[Selected excerpt Boundary: Start]
When it was announced that Para badminton would be included in the Paralympic Games for the first time, many athletes rushed to qualify. Vitor Tavares was one of them but he seemed to take his time, almost as if he was slowly and steadily picking off his opponents one at a time along the way.
“My toughest opponent in 2019 and early 2020 was Jack Shepard from England. He is a very good athlete who has high technical and tactical skills,” said Tavares, currently ranked fourth in the world in men’s singles Short Stature (SH6) category.
Just before news of cancellations hit this year, the 21-year-old secured a gold medal at his home event, the Brazil Para Badminton International, and silver in the Peru Para Badminton International, propelling him to sixth in the Race to Tokyo standings.
Now, he’ll have to wait another year before his efforts pay off as the global COVID-19 pandemic has led to cancellation of sports tournaments and the Paralympics being postponed to 2021.
As cities around the world enforce movement restrictions, training has taken on a different meaning these last few weeks.
“There are times when I just want to go for a run in the park to enjoy the environment but I can’t,” said the Curitiba resident.
Tavares relies on constant contact with his coach and personal trainer so he can keep up with training at home. Time is spent analysing videos of himself and his opponents, as well as other training methods.
“I’m in touch with my psychologist as well because it’s hard to motivate myself. Training at home compared to at the gym or on court is very different but thinking about my goals really helps.”
Tavares also tends to struggle with the psychological aspect of being in competition and he believes his emotions on court have held him back several times.
“We’re working to change this. I have the willpower and a great dedication. It motivates me to train more, to continue to improve and to get good results on and off the court.”
[Selected excerpt Boundary: End]
[Data shown Boundary: Start]
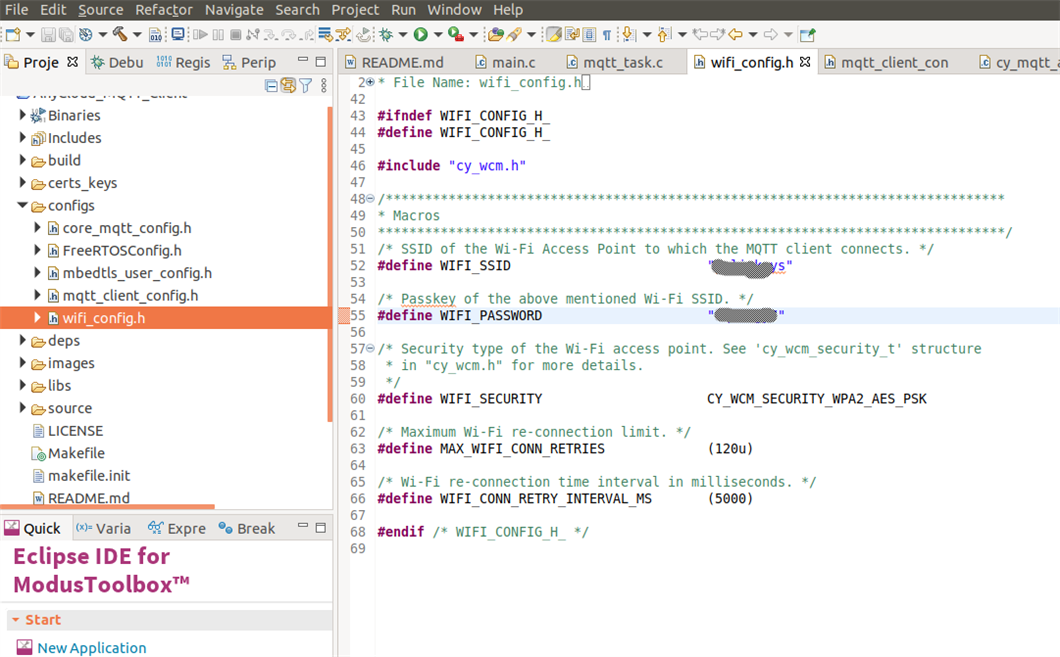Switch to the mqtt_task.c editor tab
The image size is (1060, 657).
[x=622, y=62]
[Data shown Boundary: End]
[Data shown Boundary: Start]
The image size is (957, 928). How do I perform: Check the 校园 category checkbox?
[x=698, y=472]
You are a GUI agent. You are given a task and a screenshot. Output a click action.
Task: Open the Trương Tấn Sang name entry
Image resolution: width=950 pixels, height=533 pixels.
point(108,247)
[Data shown Boundary: End]
Work to complete:
A. Extract the part of the Vitor Tavares article from "Tavares relies on" to "other training methods.", word for word.
B. Extend the article on Para badminton player Vitor Tavares, picking up after its final paragraph.
The records are separate material and have no connection to the article about Vitor Tavares.

Answers:
A.
Tavares relies on constant contact with his coach and personal trainer so he can keep up with training at home. Time is spent analysing videos of himself and his opponents, as well as other training methods.

B.
Tavares started playing badminton in 2016. Two years later, he swept the men’s singles, men’s doubles and mixed doubles gold medals at the Pan Am Para Badminton Championships.
At the Lima 2019 Para Pan American Games, he won the men’s singles gold and is Brazil’s medal hope in Tokyo but juggling the pros and cons of an athlete’s life can be trying.
“You give yourself body and soul to training and matches, and when you have good results you feel a sense of accomplishment. But there are things you give up along the way when most of your time is taken up by training,” he said.
One such sacrifice is his university degree, which he has had to defer due to a hectic tournament schedule but Tavares is determined not to give up. “I intend to go back to studying Physical Education and graduate.”
With his regular training schedule disrupted, Tavares makes every attempt to stay fit and is ready for when it’s time to take to the court again. “When you stay physically active, your body and your health thank you. I always feel more fulfilled when I finish a workout and have a good sweat.”
Being away from the circuit has its positives too.
“In a way it’s a good break to relax at home, catch up on movies I’ve missed. I also have time to think about myself, to plan my future and some goals off the court.”